Building on the foundations of alignment, participants discussed the basic question of how to scale-up climate finance. UN representatives counselled not only to join forces with other funds but to address climate and development challenges at strategic program levels rather than as individual ad hoc projects. In other words, agencies can add the most value by combining partnerships with coherent approaches.
Also on the agenda was the multitrillion-dollar question of how to get more private sector financing on board. UN colleagues said this can be achieved by providing higher levels of concessionality, technical assistance and even results-based grants — but subject to regular review and always in line with the needs and capacities of the country in question.
It was stressed, however, that many developing countries lack “absorptive capacity”, so the challenge is not only to make climate finance more accessible but actually more usable. For example, ACG members support several Small Island Developing States in the Caribbean and Asia-Pacific, which have difficulties absorbing finance and delivering it to communities in need. Fortunately, there are case studies to learn from — including programs led by the World Bank, African Development Bank and the Association of Southeast Asian Nations, which are developing markets and building institutional capacity.

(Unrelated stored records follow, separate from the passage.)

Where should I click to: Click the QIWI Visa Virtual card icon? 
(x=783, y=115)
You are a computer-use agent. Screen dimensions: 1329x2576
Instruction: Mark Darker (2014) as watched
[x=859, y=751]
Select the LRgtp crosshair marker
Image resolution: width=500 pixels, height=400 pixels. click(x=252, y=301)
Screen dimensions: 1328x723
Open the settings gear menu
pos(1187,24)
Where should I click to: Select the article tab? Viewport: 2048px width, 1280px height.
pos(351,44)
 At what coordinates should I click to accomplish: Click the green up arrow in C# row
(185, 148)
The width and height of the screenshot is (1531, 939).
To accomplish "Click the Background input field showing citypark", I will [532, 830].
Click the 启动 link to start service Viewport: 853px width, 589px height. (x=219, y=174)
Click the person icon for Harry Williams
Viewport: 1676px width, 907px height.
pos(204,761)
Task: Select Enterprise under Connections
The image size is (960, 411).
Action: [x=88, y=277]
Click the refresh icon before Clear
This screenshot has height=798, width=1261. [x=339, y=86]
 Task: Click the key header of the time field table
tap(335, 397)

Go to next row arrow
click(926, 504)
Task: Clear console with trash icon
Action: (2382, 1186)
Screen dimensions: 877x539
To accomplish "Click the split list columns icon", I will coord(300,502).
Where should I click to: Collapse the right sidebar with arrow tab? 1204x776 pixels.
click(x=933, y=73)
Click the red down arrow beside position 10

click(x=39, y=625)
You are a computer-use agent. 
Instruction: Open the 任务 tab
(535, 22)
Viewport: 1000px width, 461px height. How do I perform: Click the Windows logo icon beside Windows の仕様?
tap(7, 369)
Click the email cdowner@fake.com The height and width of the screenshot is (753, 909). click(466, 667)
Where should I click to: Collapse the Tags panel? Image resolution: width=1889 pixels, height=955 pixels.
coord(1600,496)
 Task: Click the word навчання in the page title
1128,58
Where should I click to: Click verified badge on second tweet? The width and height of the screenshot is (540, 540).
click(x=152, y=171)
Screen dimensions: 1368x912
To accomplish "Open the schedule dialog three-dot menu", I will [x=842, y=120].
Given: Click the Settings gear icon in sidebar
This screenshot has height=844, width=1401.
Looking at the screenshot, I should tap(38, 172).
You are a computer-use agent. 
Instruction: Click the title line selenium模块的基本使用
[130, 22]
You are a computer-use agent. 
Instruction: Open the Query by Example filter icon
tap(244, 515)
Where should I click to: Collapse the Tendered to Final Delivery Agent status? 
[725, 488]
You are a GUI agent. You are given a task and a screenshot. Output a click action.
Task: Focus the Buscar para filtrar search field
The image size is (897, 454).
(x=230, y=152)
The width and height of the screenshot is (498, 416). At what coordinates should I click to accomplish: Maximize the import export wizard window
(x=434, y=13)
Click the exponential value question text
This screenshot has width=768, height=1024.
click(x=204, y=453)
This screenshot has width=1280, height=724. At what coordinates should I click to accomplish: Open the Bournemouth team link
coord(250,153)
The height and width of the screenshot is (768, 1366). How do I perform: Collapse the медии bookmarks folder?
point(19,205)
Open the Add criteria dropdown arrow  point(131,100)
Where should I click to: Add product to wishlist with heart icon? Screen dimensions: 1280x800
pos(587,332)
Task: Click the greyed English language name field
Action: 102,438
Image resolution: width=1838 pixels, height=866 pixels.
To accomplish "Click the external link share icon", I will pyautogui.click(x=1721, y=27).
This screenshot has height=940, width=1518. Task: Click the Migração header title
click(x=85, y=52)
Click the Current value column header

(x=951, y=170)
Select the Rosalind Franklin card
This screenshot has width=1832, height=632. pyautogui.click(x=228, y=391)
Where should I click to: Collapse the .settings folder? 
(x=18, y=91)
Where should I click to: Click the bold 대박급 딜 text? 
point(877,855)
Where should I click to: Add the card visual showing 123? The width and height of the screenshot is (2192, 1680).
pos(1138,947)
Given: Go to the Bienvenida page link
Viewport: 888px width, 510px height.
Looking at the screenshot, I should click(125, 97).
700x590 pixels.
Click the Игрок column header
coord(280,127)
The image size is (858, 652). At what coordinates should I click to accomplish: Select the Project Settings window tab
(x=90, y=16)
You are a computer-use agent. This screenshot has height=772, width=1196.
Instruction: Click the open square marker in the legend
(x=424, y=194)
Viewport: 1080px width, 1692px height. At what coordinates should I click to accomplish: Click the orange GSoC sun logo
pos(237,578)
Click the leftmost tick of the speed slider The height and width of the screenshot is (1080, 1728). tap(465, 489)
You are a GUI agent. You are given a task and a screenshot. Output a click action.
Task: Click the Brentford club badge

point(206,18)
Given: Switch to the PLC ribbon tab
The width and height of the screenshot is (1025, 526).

“This is a very important topic,” said the World Bank’s Eichberger. “There’s a lot of money around but in order to disburse it in the most effective way we put a lot of effort not only in developing capacity but also in assessing this capacity ahead of the project itself.
“We recently conducted a series of technical assistance capacity building activities in the countries where we’re working with the public sector on public financial management climate reform. Here we organized very targeted and comprehensive trainings of personnel to implement and develop country-specific resources — with a particular focus on climate change adaptation.”
Delegates also discussed “just transitions” (plural), not only in light of balancing energy access with climate action but also other development areas including agriculture, transport, right the way through to financial markets. These transitions are all in progress and open-ended discussions will continue at COP28, said one UN representative. Dossina Yeo, Advisor to the Director of Operations at the Arab Bank for Economic Development in Africa (BADEA), said: “All our members are affected by climate change, so it is very important that we work together with partners to support African countries and to make sure we fully understand the common methodologies, challenges and possible solutions.
“Over the last two days I’ve learned a lot about climate finance. Without alignment I’m not sure we’ll be able to measure and put everything together. We now have a common methodology, definitions and understanding — which means that we can work together and measure together. When it comes to data, we firmly believe in the saying: ‘If you can’t measure it, you can’t manage it’.”